**Problem details**:
Which lines in the data below contain the word "section"? Copy each of them.
────────────────────
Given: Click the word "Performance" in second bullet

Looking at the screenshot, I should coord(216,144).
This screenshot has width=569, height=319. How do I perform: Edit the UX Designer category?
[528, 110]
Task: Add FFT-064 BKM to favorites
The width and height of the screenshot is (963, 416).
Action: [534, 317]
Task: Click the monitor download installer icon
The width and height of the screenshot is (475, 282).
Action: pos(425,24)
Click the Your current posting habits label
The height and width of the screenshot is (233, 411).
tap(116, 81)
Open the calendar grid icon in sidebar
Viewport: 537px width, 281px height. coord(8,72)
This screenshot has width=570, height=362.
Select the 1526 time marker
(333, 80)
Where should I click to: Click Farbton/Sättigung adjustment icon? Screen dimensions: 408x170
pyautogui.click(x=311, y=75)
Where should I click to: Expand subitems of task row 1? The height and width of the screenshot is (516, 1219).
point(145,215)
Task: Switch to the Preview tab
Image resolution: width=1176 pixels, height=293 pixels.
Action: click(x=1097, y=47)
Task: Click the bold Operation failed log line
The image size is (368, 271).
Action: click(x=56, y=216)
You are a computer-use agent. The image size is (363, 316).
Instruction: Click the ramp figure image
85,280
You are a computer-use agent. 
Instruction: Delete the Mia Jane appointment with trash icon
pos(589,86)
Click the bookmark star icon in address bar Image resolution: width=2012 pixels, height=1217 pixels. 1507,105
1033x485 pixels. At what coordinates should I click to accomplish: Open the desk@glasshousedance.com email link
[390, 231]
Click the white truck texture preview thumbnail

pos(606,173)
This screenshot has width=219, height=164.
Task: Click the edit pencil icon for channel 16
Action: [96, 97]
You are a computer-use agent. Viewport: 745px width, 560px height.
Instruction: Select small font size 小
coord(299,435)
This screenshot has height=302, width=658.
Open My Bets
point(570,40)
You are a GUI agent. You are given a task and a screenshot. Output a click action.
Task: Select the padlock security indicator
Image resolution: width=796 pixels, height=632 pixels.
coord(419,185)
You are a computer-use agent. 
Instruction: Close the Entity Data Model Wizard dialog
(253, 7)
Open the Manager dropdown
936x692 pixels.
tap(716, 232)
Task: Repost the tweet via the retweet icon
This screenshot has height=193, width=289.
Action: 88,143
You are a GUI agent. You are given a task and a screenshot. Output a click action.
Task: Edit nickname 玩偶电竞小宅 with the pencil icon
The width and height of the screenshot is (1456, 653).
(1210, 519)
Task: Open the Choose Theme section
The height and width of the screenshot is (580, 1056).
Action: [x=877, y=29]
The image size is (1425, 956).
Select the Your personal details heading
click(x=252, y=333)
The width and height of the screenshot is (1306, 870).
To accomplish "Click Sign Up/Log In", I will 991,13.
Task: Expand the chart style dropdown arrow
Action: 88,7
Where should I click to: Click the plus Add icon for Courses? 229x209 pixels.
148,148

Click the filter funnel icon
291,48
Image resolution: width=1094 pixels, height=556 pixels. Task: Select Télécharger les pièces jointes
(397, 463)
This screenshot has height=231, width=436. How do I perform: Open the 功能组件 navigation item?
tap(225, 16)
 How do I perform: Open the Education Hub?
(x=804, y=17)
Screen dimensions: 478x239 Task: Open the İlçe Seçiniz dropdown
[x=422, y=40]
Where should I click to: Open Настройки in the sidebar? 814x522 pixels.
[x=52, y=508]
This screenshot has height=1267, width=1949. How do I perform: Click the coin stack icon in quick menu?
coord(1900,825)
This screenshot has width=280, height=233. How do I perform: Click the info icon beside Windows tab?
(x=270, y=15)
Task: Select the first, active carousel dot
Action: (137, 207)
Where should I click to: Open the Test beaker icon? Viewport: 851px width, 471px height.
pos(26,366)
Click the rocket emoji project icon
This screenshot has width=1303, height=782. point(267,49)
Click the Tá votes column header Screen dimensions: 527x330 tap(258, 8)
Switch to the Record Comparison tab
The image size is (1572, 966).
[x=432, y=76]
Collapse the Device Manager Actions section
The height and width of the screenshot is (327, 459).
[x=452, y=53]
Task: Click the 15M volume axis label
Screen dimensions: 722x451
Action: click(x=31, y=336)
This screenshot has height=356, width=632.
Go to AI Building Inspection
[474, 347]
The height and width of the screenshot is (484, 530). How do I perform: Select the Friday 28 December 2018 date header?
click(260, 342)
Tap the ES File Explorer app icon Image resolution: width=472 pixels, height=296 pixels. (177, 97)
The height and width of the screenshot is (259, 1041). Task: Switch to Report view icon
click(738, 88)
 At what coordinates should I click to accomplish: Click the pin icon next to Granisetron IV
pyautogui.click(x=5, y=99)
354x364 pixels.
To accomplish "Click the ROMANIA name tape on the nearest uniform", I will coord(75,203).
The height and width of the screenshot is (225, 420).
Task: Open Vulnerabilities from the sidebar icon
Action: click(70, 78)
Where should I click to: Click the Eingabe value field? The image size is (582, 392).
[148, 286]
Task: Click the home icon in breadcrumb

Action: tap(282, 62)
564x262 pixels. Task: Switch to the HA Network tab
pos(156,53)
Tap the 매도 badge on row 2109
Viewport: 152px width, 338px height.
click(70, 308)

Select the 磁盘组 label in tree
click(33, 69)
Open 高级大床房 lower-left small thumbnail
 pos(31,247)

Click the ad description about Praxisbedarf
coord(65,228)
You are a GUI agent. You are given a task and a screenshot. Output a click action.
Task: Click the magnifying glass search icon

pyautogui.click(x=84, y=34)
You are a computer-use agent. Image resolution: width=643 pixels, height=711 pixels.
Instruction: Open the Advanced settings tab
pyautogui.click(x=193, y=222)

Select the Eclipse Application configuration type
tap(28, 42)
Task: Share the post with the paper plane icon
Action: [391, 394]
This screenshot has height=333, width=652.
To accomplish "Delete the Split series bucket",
────────────────────
**Answer box**:
Task: Open the Choose Theme section
Collapse the Device Manager Actions section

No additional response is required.